Please rewrite the records from the line with "Task: Click the Connected status text" through the end of the records, replacing "magnifier" with "magnifying glass" and changing nothing else. Give only those lines, without the pictures.
--- RECORD LIST ---
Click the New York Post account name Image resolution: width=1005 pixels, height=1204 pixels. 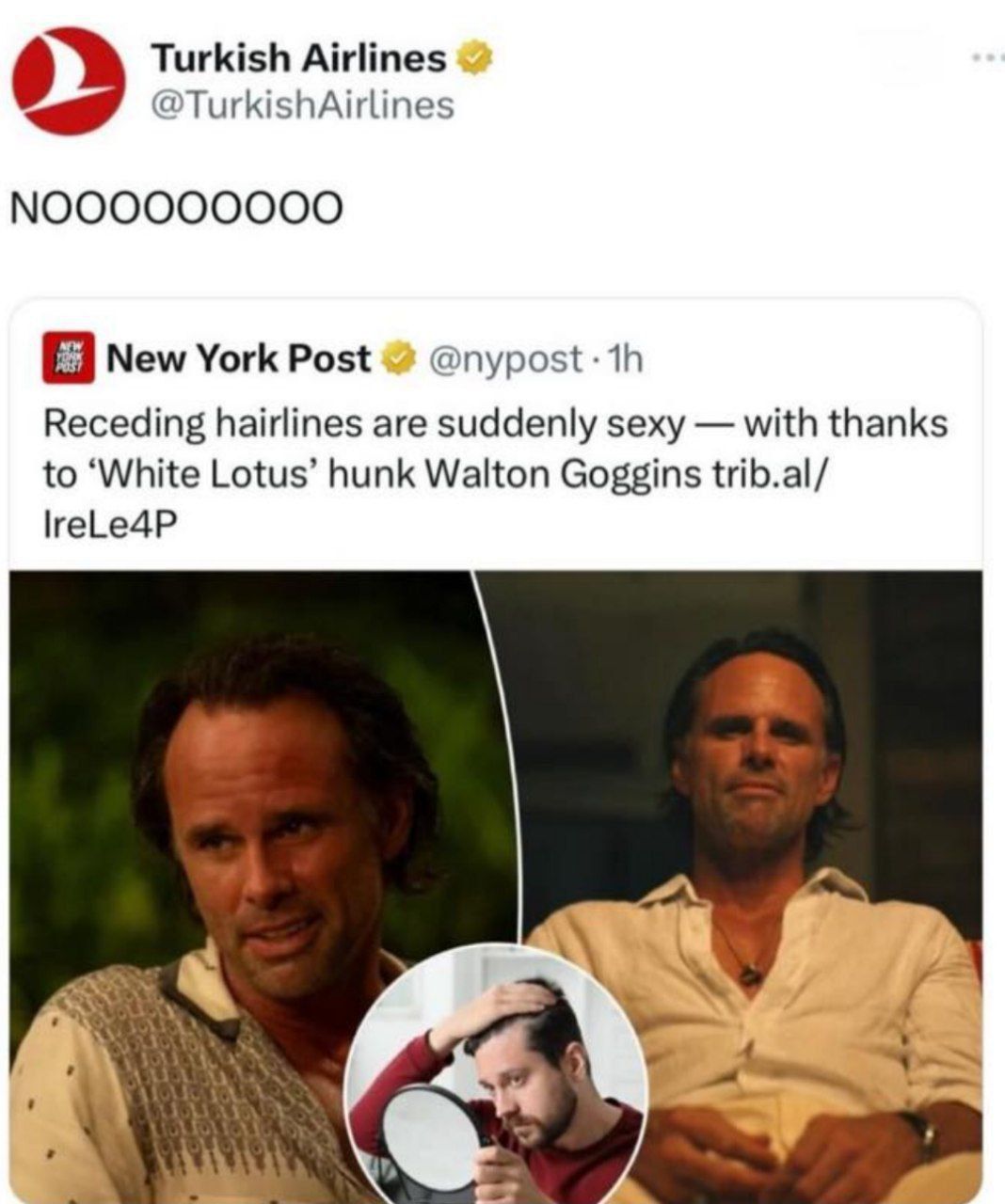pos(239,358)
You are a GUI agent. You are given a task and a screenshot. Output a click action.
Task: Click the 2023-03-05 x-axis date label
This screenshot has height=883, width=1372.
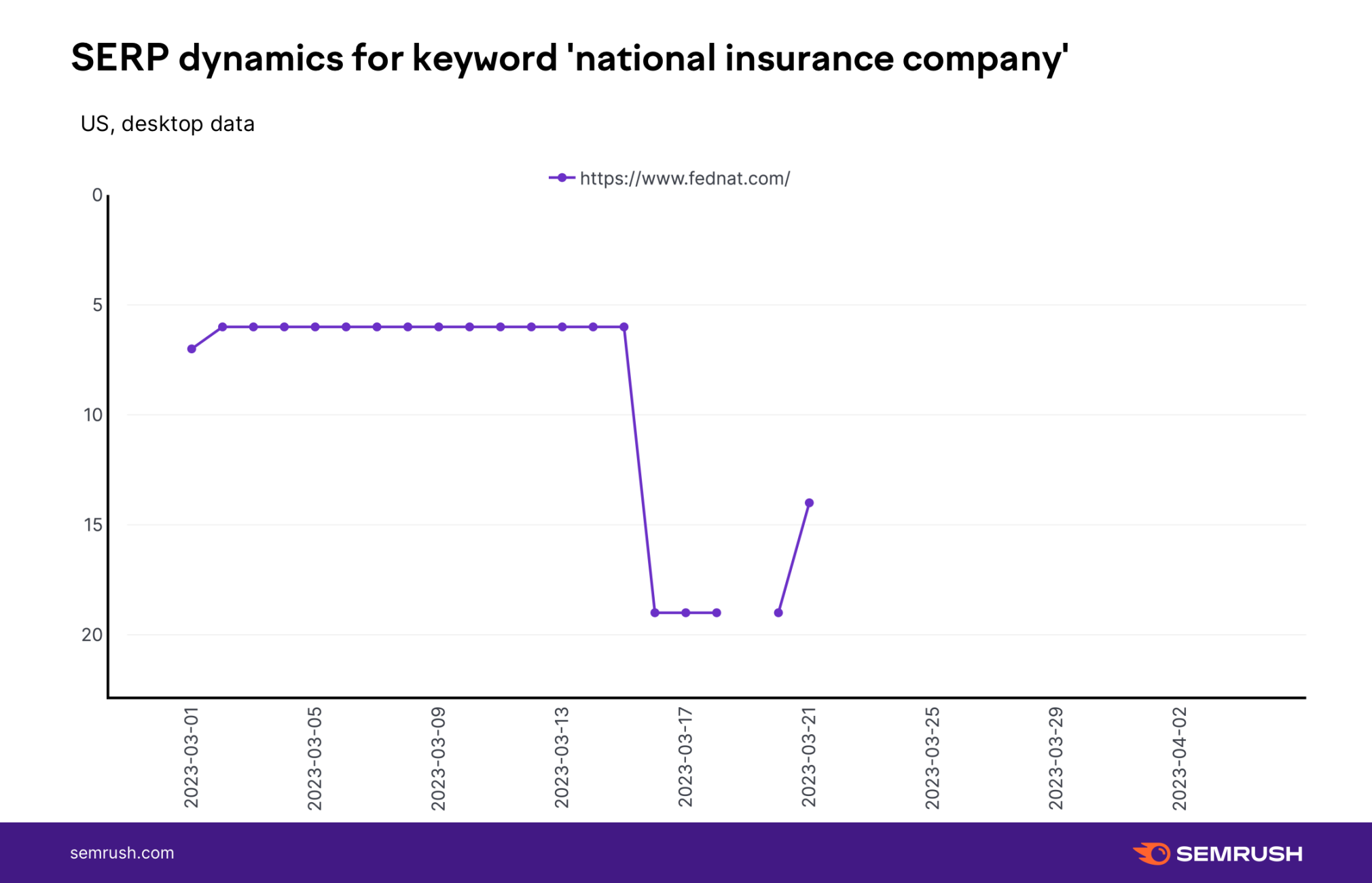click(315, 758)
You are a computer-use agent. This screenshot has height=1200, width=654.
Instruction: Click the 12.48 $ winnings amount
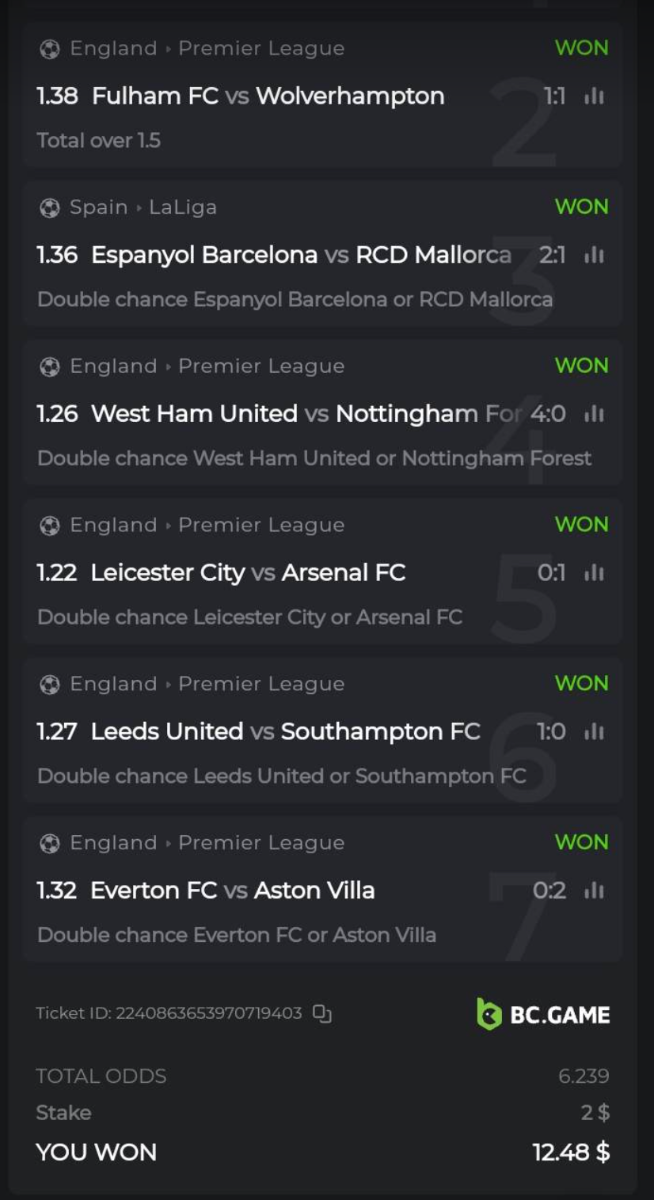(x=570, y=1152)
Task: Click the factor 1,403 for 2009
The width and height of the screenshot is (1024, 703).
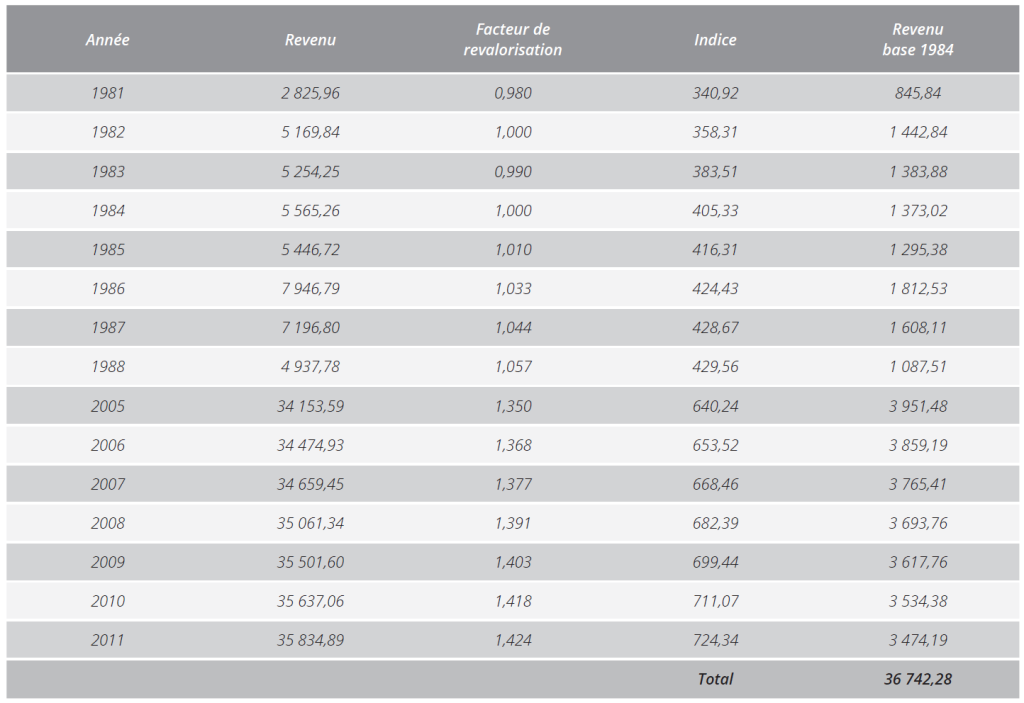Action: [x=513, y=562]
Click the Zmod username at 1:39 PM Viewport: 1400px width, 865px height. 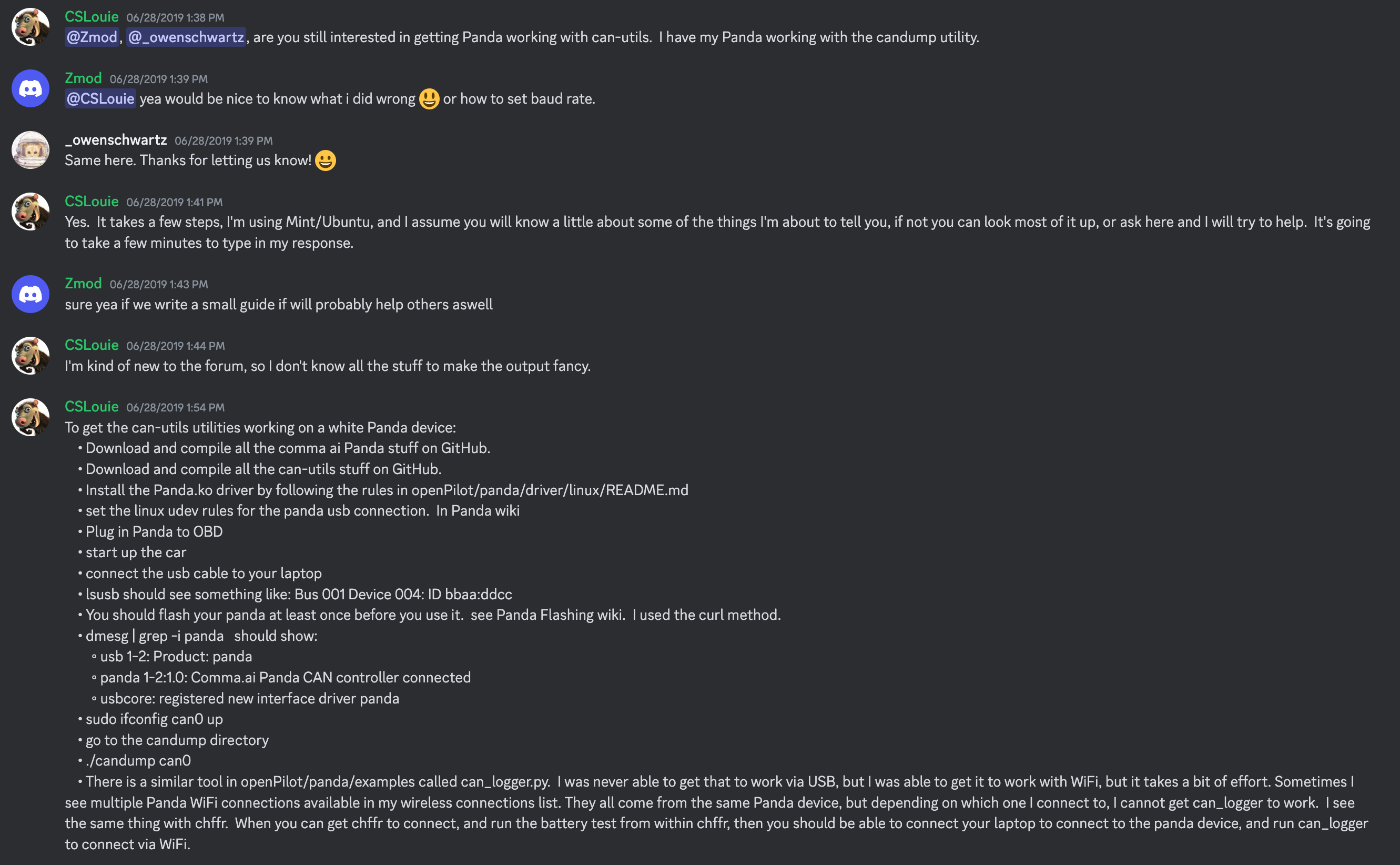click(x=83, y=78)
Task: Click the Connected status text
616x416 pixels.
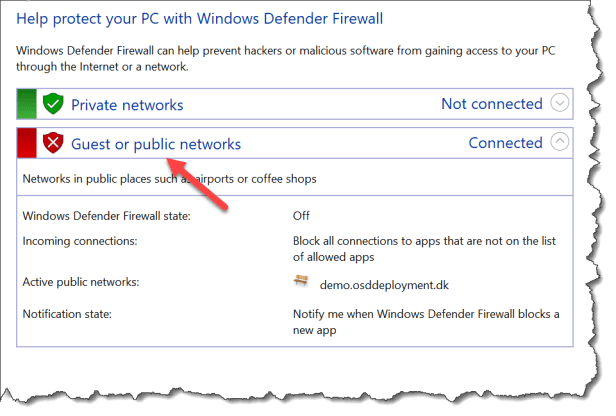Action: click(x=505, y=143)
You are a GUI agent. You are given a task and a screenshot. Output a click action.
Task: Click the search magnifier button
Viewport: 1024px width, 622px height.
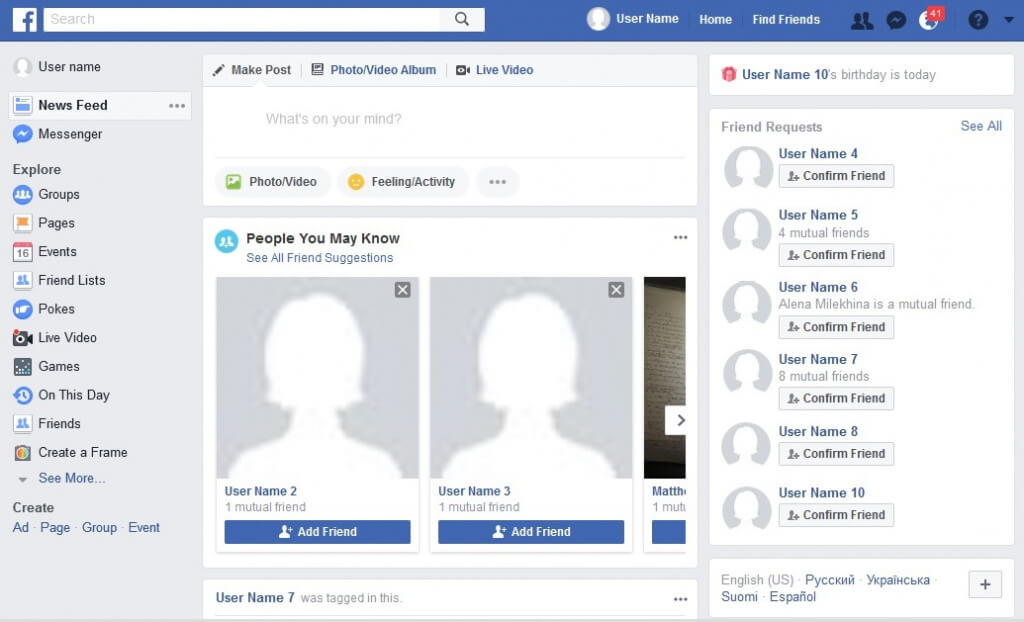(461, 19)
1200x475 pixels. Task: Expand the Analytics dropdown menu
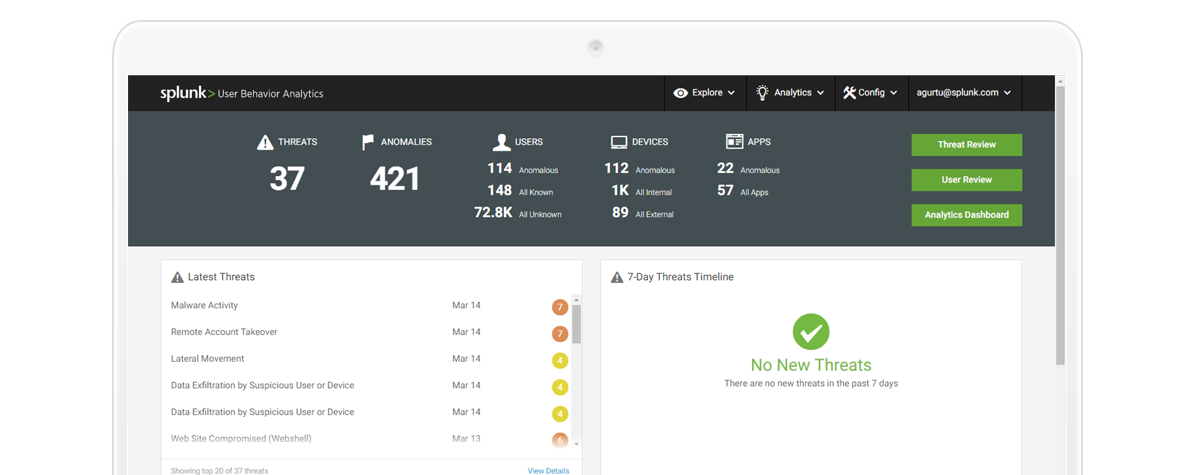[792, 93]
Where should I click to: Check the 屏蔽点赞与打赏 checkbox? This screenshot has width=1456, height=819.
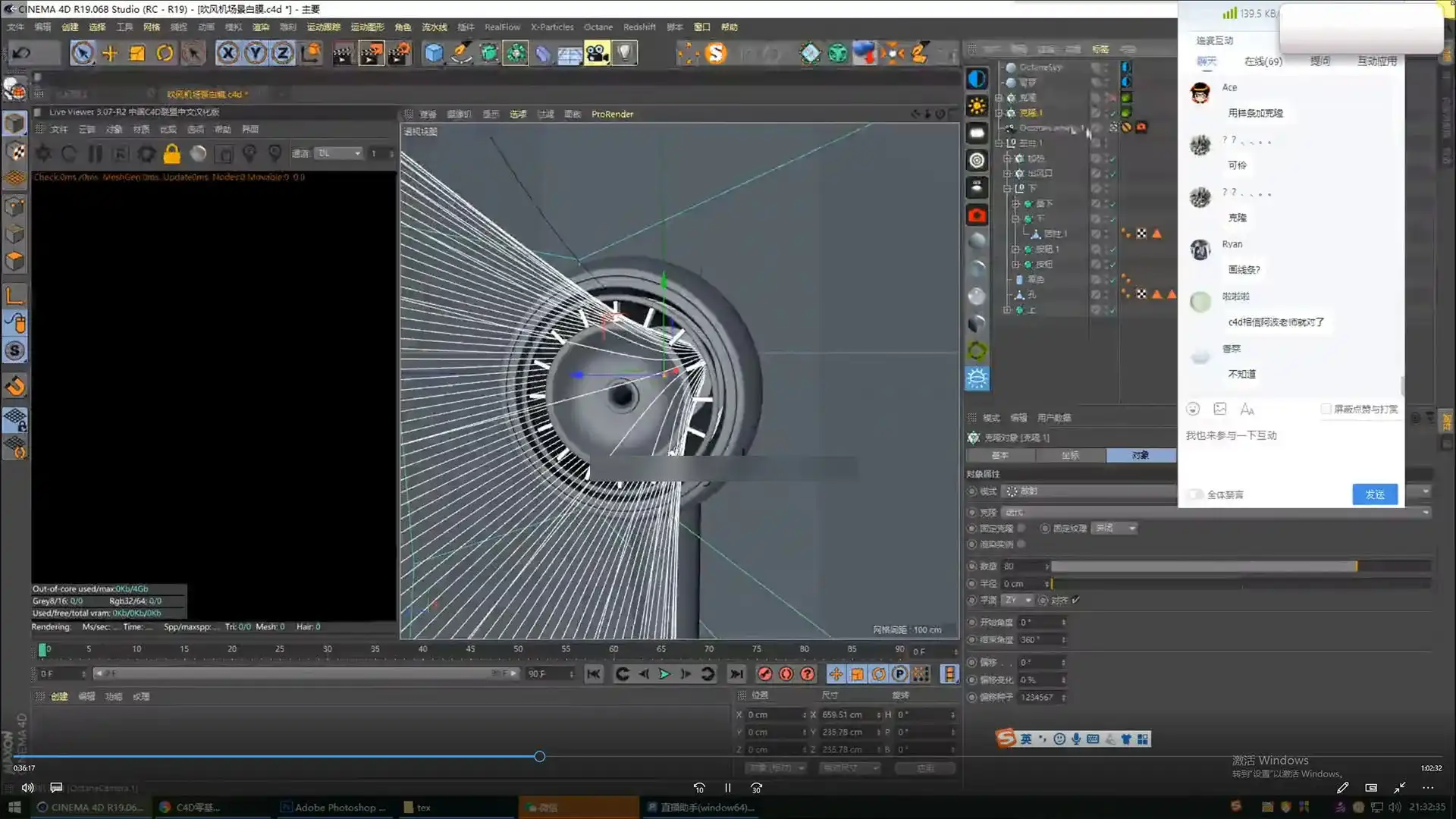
---
#### FULL OUTPUT:
Task: Click the Connected status text
616x416 pixels.
Action: click(x=505, y=143)
You are a GUI agent. You are given a task and a screenshot. Output a click action.
Task: Click the search magnifying glass button
Viewport: 1024px width, 622px height.
(461, 19)
1200x475 pixels. Task: Expand the Analytics dropdown menu
[792, 93]
Where should I click to: Check the 屏蔽点赞与打赏 checkbox? This screenshot has width=1456, height=819.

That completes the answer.